The task -> Rewrite the full listing so that "Viewport" becomes "Window" everywhere it occurs, and leave every other word and line unchanged.

Interface element listing ->
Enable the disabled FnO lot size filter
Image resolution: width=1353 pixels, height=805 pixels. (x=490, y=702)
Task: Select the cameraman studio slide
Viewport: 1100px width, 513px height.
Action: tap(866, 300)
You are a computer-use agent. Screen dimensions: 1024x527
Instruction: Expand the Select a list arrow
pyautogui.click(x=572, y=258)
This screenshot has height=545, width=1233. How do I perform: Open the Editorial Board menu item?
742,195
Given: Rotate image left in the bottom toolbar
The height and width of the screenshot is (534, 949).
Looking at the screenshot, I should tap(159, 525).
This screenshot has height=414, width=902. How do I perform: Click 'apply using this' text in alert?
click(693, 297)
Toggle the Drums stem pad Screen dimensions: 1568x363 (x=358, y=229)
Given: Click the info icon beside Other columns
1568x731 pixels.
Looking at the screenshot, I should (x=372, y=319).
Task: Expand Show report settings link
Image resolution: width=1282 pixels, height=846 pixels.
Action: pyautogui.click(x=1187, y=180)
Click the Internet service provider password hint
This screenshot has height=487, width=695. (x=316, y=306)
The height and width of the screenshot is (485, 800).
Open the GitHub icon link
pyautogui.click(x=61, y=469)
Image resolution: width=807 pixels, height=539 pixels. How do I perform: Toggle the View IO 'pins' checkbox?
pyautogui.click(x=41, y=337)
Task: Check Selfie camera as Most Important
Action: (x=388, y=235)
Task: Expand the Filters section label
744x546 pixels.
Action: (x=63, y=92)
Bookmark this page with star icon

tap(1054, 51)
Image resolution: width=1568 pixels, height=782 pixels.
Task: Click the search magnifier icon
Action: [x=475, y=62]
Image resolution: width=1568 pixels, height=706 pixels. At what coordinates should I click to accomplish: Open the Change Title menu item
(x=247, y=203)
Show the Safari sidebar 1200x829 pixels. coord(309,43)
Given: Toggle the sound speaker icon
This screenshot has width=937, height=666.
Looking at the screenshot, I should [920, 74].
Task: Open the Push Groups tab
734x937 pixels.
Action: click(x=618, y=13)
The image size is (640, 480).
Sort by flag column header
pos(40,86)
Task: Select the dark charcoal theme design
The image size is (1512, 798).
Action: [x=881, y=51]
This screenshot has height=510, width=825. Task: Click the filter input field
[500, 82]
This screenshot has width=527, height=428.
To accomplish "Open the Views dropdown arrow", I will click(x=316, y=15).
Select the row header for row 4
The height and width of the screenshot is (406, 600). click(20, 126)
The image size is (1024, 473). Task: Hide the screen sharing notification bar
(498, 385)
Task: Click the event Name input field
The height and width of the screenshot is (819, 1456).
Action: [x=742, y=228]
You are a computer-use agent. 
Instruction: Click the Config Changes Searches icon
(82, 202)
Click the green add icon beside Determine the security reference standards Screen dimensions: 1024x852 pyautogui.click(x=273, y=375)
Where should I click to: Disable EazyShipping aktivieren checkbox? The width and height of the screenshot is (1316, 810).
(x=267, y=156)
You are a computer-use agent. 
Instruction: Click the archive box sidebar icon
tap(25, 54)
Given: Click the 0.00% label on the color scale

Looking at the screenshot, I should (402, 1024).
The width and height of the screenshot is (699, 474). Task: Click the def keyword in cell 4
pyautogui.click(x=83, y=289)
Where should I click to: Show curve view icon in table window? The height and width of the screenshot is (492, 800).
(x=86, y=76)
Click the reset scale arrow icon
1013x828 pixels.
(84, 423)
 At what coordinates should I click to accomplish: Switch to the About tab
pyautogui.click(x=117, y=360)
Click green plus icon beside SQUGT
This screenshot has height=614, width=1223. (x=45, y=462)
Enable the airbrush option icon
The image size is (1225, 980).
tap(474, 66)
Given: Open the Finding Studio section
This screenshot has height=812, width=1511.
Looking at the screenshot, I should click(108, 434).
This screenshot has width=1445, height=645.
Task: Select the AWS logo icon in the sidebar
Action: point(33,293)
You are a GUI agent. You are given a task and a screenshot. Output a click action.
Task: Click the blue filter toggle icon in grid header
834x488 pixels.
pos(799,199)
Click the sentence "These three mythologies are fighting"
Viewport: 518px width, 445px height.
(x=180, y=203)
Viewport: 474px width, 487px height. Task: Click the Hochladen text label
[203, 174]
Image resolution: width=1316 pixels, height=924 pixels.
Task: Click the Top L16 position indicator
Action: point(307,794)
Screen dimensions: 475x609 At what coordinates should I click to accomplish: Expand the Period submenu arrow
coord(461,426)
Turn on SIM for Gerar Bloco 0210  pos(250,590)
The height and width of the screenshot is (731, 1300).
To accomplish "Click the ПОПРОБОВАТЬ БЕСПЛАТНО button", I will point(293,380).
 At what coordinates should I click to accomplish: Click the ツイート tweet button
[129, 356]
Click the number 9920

Exercise solution ->
Enable the disabled FnO lot size filter
Image resolution: width=1353 pixels, height=805 pixels. (x=490, y=702)
Task: Select the cameraman studio slide
Window: 1100px width, 513px height.
Action: tap(866, 300)
You are a computer-use agent. Screen dimensions: 1024x527
Instruction: Expand the Select a list arrow
pyautogui.click(x=572, y=258)
This screenshot has height=545, width=1233. How do I perform: Open the Editorial Board menu item?
742,195
Given: Rotate image left in the bottom toolbar
The height and width of the screenshot is (534, 949).
Looking at the screenshot, I should tap(159, 525).
This screenshot has height=414, width=902. How do I perform: Click 'apply using this' text in alert?
click(693, 297)
Toggle the Drums stem pad Screen dimensions: 1568x363 (x=358, y=229)
Given: Click the info icon beside Other columns
1568x731 pixels.
Looking at the screenshot, I should (x=372, y=319).
Task: Expand Show report settings link
Image resolution: width=1282 pixels, height=846 pixels.
Action: pyautogui.click(x=1187, y=180)
Click the Internet service provider password hint
This screenshot has height=487, width=695. (x=316, y=306)
The height and width of the screenshot is (485, 800).
Open the GitHub icon link
pyautogui.click(x=61, y=469)
Image resolution: width=807 pixels, height=539 pixels. How do I perform: Toggle the View IO 'pins' checkbox?
pyautogui.click(x=41, y=337)
Task: Check Selfie camera as Most Important
Action: (x=388, y=235)
Task: Expand the Filters section label
744x546 pixels.
Action: (x=63, y=92)
Bookmark this page with star icon

tap(1054, 51)
Image resolution: width=1568 pixels, height=782 pixels.
Task: Click the search magnifier icon
Action: [x=475, y=62]
Image resolution: width=1568 pixels, height=706 pixels. At what coordinates should I click to accomplish: Open the Change Title menu item
(x=247, y=203)
Show the Safari sidebar 1200x829 pixels. coord(309,43)
Given: Toggle the sound speaker icon
This screenshot has width=937, height=666.
Looking at the screenshot, I should [920, 74].
Task: Open the Push Groups tab
734x937 pixels.
Action: click(x=618, y=13)
The image size is (640, 480).
Sort by flag column header
pos(40,86)
Task: Select the dark charcoal theme design
The image size is (1512, 798).
Action: [x=881, y=51]
This screenshot has height=510, width=825. Task: Click the filter input field
[500, 82]
This screenshot has width=527, height=428.
To accomplish "Open the Views dropdown arrow", I will click(x=316, y=15).
Select the row header for row 4
The height and width of the screenshot is (406, 600). click(20, 126)
The image size is (1024, 473). Task: Hide the screen sharing notification bar
(498, 385)
Task: Click the event Name input field
The height and width of the screenshot is (819, 1456).
Action: [x=742, y=228]
You are a computer-use agent. 
Instruction: Click the Config Changes Searches icon
(82, 202)
Click the green add icon beside Determine the security reference standards Screen dimensions: 1024x852 pyautogui.click(x=273, y=375)
Where should I click to: Disable EazyShipping aktivieren checkbox? The width and height of the screenshot is (1316, 810).
(x=267, y=156)
You are a computer-use agent. 
Instruction: Click the archive box sidebar icon
tap(25, 54)
Given: Click the 0.00% label on the color scale

Looking at the screenshot, I should (402, 1024).
The width and height of the screenshot is (699, 474). Task: Click the def keyword in cell 4
pyautogui.click(x=83, y=289)
Where should I click to: Show curve view icon in table window? The height and width of the screenshot is (492, 800).
(x=86, y=76)
Click the reset scale arrow icon
1013x828 pixels.
(84, 423)
 At what coordinates should I click to accomplish: Switch to the About tab
pyautogui.click(x=117, y=360)
Click green plus icon beside SQUGT
This screenshot has height=614, width=1223. (x=45, y=462)
Enable the airbrush option icon
The image size is (1225, 980).
tap(474, 66)
Given: Open the Finding Studio section
This screenshot has height=812, width=1511.
Looking at the screenshot, I should click(108, 434).
This screenshot has width=1445, height=645.
Task: Select the AWS logo icon in the sidebar
Action: point(33,293)
You are a GUI agent. You are given a task and a screenshot. Output a click action.
Task: Click the blue filter toggle icon in grid header
834x488 pixels.
pos(799,199)
Click the sentence "These three mythologies are fighting"
Window: 518px width, 445px height.
(x=180, y=203)
Window: 474px width, 487px height. Task: Click the Hochladen text label
[203, 174]
Image resolution: width=1316 pixels, height=924 pixels.
Task: Click the Top L16 position indicator
Action: point(307,794)
Screen dimensions: 475x609 At what coordinates should I click to accomplish: Expand the Period submenu arrow
coord(461,426)
Turn on SIM for Gerar Bloco 0210  pos(250,590)
The height and width of the screenshot is (731, 1300).
To accomplish "Click the ПОПРОБОВАТЬ БЕСПЛАТНО button", I will point(293,380).
 At what coordinates should I click to accomplish: Click the ツイート tweet button
[129, 356]
Click the number 9920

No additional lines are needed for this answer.